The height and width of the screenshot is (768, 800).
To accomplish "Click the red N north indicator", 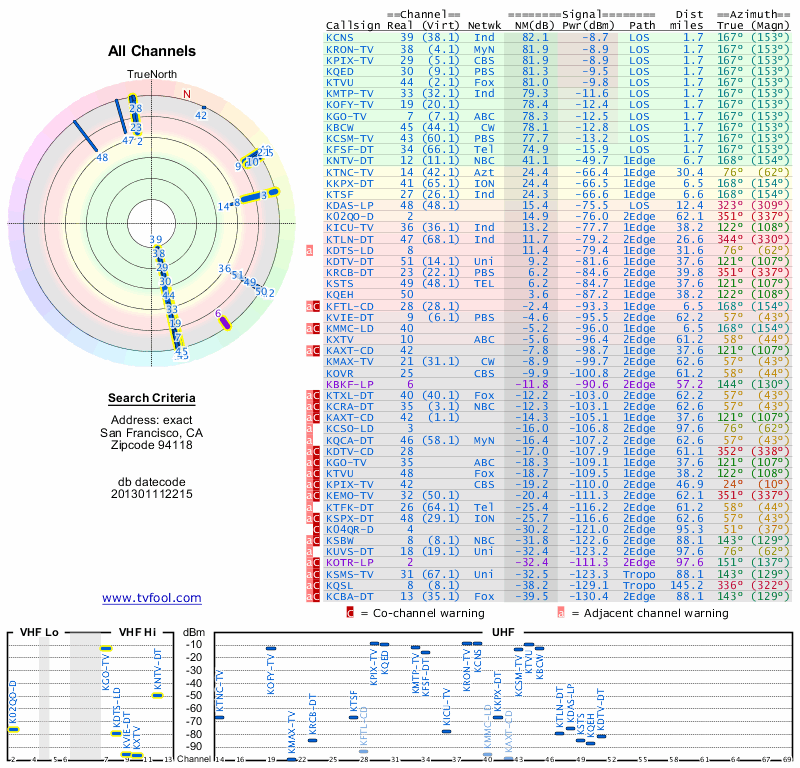I will [x=187, y=94].
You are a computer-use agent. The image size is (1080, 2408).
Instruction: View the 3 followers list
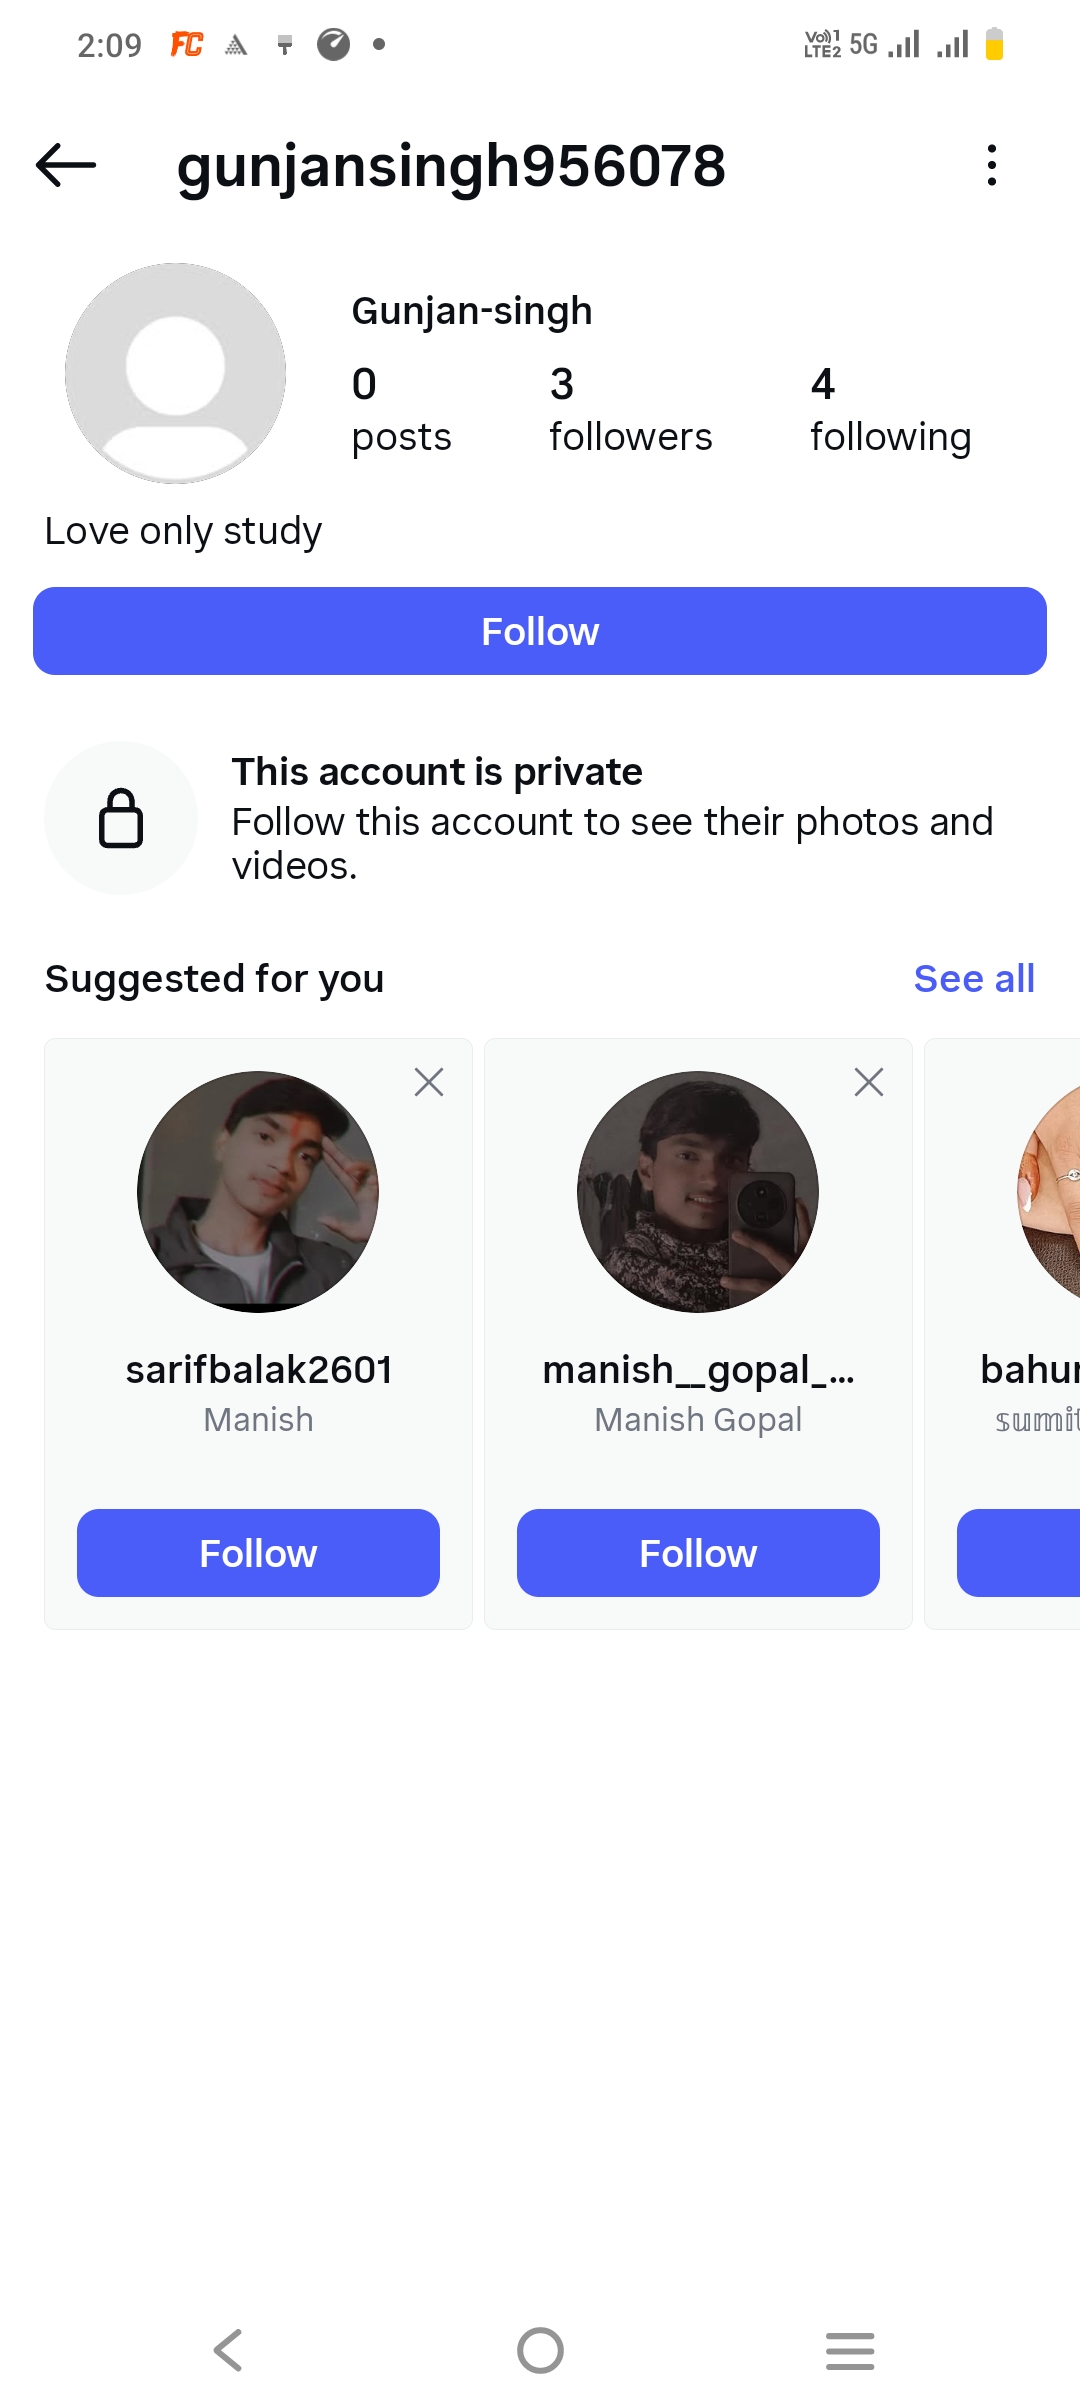pos(630,410)
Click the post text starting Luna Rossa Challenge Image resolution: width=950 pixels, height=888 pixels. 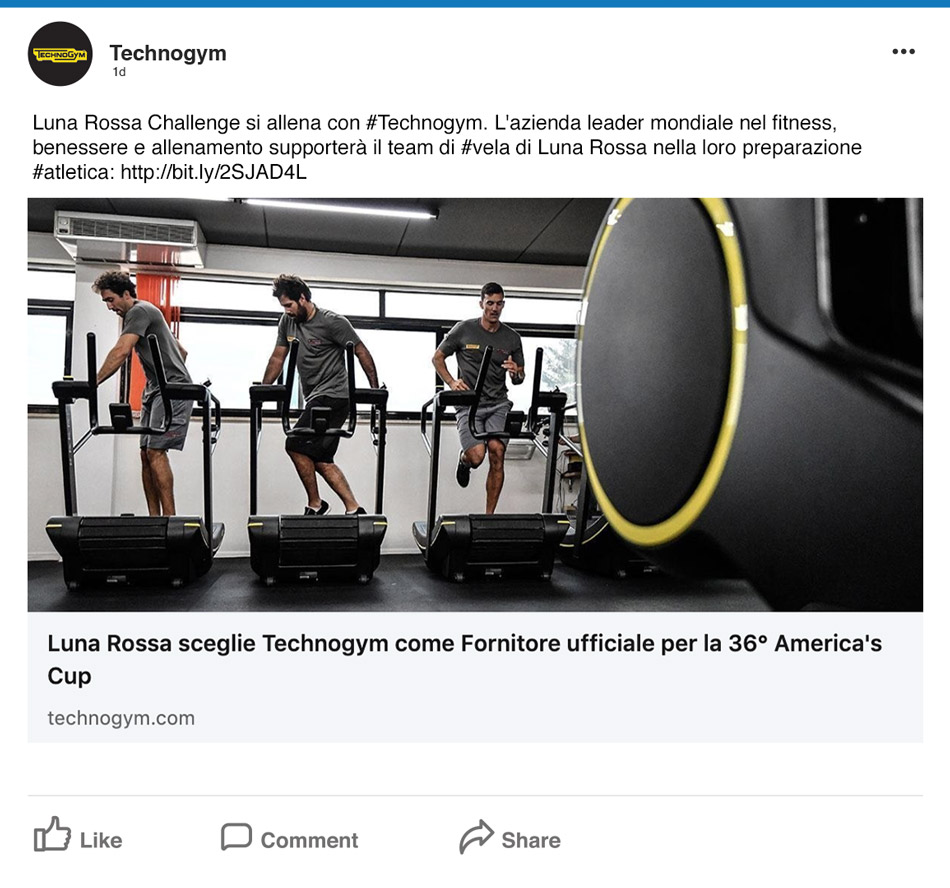pos(447,148)
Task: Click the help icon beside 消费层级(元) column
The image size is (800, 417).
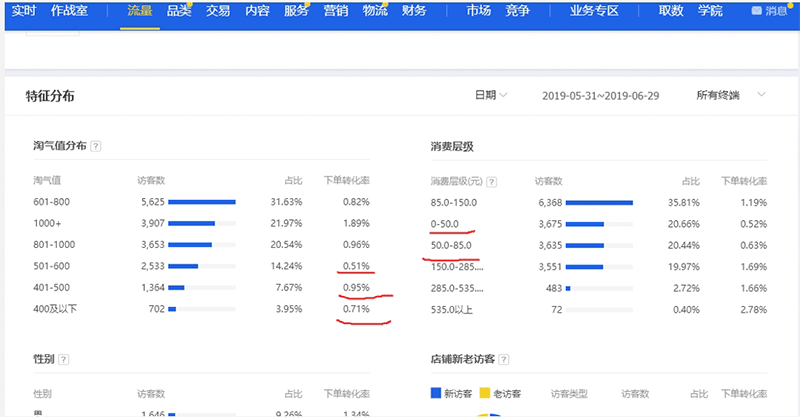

**********

**TASK DETAILS**
Could you copy each line from the listing that has the word "size" in it?

**OUTPUT FOR THIS TASK**
You are a computer-use agent. The image size is (1080, 2408).
The image size is (800, 417).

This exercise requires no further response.